Posted March 28, 2014

A recent panel discussion moderated by Green Party Ontario leader, Mike Schreiner, included Farbridge hardcore supporters Jan Hall and Andy Best. It also included Ralph Benmergui, former radio and television performer.

The most interesting participant was Benmergui, whose current job is communications director for the Green Party.

The topic discussed was the relevance of citizenship, particularly the role of taxpayers in our society.

“I find the word taxpayer deeply offensive,” Benmergui said. “Taxpayers want the services they want and they don’t want to pay for the services they don’t personally need. The notion of the common good has deteriorated. I’m worried there may be a crisis of citizenship.”

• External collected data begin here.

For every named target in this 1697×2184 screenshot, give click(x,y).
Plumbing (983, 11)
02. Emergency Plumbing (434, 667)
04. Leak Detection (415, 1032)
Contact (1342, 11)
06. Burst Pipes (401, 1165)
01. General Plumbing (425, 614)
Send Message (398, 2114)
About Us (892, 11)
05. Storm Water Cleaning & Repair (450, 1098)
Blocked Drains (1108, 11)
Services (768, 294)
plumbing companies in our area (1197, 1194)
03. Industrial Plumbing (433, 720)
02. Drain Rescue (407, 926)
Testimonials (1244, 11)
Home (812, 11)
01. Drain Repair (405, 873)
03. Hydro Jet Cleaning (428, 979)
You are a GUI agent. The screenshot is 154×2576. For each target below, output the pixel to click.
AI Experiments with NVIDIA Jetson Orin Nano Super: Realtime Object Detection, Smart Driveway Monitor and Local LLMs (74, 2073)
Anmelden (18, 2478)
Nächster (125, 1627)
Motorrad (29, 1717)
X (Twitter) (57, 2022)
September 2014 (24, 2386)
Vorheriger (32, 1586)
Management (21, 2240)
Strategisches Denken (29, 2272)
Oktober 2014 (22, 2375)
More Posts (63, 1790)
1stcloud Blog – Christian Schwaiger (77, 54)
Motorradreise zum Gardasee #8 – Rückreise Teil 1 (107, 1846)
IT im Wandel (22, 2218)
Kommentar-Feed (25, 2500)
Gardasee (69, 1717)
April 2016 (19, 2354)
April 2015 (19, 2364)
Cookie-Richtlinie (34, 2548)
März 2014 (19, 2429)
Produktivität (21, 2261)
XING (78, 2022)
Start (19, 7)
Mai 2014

Benmergui is from Winnipeg and does not live in Guelph. If he did, he would realize that our city has been controlled by an administration that has increased taxes by more than 32 per cent in eight years. This has its genesis in projects and spending that has exceeded normal accounting rules. More to the point, voters did not give control of its assets without participating in the dialogue. This did not happen under the leadership of Mayor Karen Farbridge.

Ms. Hall said: “People feel disenfranchised with politics. And there are so few candidates who really embody the values of the people. So they feel lost.”

Ms. Hall lives in Guelph and must be aware of the flood of citizens complaining about the way their city is being run. It includes how tax revenues are willfully spent on projects that support the Farbridge environmentally-focused agenda.

This panelist has been an ardent supporter of Ms. Farbridge and her seven council cohorts who have tightly controlled the city for almost eight years. 

The people are disenfranchised all right by an administration that has functioned chiefly behind closed doors. The fact that it is now using taxpayer dollars to advertise its recent epiphany of having an “open” government is a sick joke that reflects the arrogance and abdication of fiduciary responsibility.

Which brings us to Andy Best who opined: “Politicians should throw out the playbook and just talk to people. I think its possible to do politics differently.”

Mr. Best is the former president of the Guelph Civic League who stepped aside to start up the Guelph Citizen blog. To have the effrontery to say politicians should just talk to people is laughable when one look at the public exposure that his Mayor practises.

The Mayor avoids the people like the plague. Works in an office suite that is locked. Never holds a media conference or town hall with people. If lured out of her office, she rarely speaks extemporaneously and only under strict control and usually questions are not allowed. Perhaps Mr. Best should direct his observation toward his own leader.

This panel discussion was a sham and politically aimed at dividing voters and speaking directly to the base Farbridge supporters.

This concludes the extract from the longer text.